Request ::
Rewrite every item with "coordinate pair" replaced by "pair of numbers" and nothing else changed.

Information provided ::
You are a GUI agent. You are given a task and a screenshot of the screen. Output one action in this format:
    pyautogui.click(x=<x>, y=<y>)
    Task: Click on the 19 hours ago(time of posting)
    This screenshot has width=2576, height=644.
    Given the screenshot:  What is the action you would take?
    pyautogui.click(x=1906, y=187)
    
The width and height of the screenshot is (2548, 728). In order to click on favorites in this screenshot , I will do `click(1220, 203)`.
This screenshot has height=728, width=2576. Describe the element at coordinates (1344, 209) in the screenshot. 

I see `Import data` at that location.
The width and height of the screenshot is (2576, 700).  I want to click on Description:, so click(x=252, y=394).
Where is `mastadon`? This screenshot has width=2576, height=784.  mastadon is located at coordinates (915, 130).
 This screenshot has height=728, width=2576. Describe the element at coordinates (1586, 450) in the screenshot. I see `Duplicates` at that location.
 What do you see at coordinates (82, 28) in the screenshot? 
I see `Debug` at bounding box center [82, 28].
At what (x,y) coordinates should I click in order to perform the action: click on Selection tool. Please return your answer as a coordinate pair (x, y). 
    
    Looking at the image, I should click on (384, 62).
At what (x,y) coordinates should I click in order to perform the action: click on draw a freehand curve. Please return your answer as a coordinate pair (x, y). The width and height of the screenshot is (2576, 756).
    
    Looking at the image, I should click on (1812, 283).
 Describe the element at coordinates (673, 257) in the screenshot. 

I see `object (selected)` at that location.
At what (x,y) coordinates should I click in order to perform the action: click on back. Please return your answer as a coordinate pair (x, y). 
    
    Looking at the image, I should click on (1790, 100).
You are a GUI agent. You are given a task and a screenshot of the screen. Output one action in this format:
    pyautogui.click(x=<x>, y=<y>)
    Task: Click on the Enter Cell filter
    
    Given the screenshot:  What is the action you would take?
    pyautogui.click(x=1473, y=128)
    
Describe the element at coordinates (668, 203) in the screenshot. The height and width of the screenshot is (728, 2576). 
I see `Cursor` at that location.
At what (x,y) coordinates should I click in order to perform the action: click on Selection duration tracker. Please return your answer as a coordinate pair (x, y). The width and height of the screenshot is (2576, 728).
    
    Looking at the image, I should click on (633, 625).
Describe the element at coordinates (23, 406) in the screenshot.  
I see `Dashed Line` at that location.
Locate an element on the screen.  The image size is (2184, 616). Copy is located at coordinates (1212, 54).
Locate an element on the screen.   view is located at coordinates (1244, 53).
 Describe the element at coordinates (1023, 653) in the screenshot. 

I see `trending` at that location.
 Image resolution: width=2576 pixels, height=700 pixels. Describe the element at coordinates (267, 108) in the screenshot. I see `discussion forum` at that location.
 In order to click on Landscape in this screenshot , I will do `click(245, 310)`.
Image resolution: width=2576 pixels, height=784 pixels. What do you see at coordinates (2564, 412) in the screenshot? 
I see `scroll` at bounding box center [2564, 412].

Solution for this task ::
You are a GUI agent. You are given a task and a screenshot of the screen. Output one action in this format:
    pyautogui.click(x=<x>, y=<y>)
    Task: Click on the 19 hours ago(time of posting)
    This screenshot has width=2576, height=644.
    Given the screenshot:  What is the action you would take?
    pyautogui.click(x=1906, y=187)
    
The width and height of the screenshot is (2548, 728). In order to click on favorites in this screenshot , I will do `click(1220, 203)`.
This screenshot has height=728, width=2576. Describe the element at coordinates (1344, 209) in the screenshot. 

I see `Import data` at that location.
The width and height of the screenshot is (2576, 700).  I want to click on Description:, so click(x=252, y=394).
Where is `mastadon`? This screenshot has width=2576, height=784.  mastadon is located at coordinates (915, 130).
 This screenshot has height=728, width=2576. Describe the element at coordinates (1586, 450) in the screenshot. I see `Duplicates` at that location.
 What do you see at coordinates (82, 28) in the screenshot? 
I see `Debug` at bounding box center [82, 28].
At what (x,y) coordinates should I click in order to perform the action: click on Selection tool. Please return your answer as a pair of numbers (x, y). 
    
    Looking at the image, I should click on (384, 62).
At what (x,y) coordinates should I click in order to perform the action: click on draw a freehand curve. Please return your answer as a pair of numbers (x, y). The width and height of the screenshot is (2576, 756).
    
    Looking at the image, I should click on (1812, 283).
 Describe the element at coordinates (673, 257) in the screenshot. 

I see `object (selected)` at that location.
At what (x,y) coordinates should I click in order to perform the action: click on back. Please return your answer as a pair of numbers (x, y). 
    
    Looking at the image, I should click on (1790, 100).
You are a GUI agent. You are given a task and a screenshot of the screen. Output one action in this format:
    pyautogui.click(x=<x>, y=<y>)
    Task: Click on the Enter Cell filter
    
    Given the screenshot:  What is the action you would take?
    pyautogui.click(x=1473, y=128)
    
Describe the element at coordinates (668, 203) in the screenshot. The height and width of the screenshot is (728, 2576). 
I see `Cursor` at that location.
At what (x,y) coordinates should I click in order to perform the action: click on Selection duration tracker. Please return your answer as a pair of numbers (x, y). The width and height of the screenshot is (2576, 728).
    
    Looking at the image, I should click on (633, 625).
Describe the element at coordinates (23, 406) in the screenshot.  
I see `Dashed Line` at that location.
Locate an element on the screen.  The image size is (2184, 616). Copy is located at coordinates (1212, 54).
Locate an element on the screen.   view is located at coordinates (1244, 53).
 Describe the element at coordinates (1023, 653) in the screenshot. 

I see `trending` at that location.
 Image resolution: width=2576 pixels, height=700 pixels. Describe the element at coordinates (267, 108) in the screenshot. I see `discussion forum` at that location.
 In order to click on Landscape in this screenshot , I will do `click(245, 310)`.
Image resolution: width=2576 pixels, height=784 pixels. What do you see at coordinates (2564, 412) in the screenshot? 
I see `scroll` at bounding box center [2564, 412].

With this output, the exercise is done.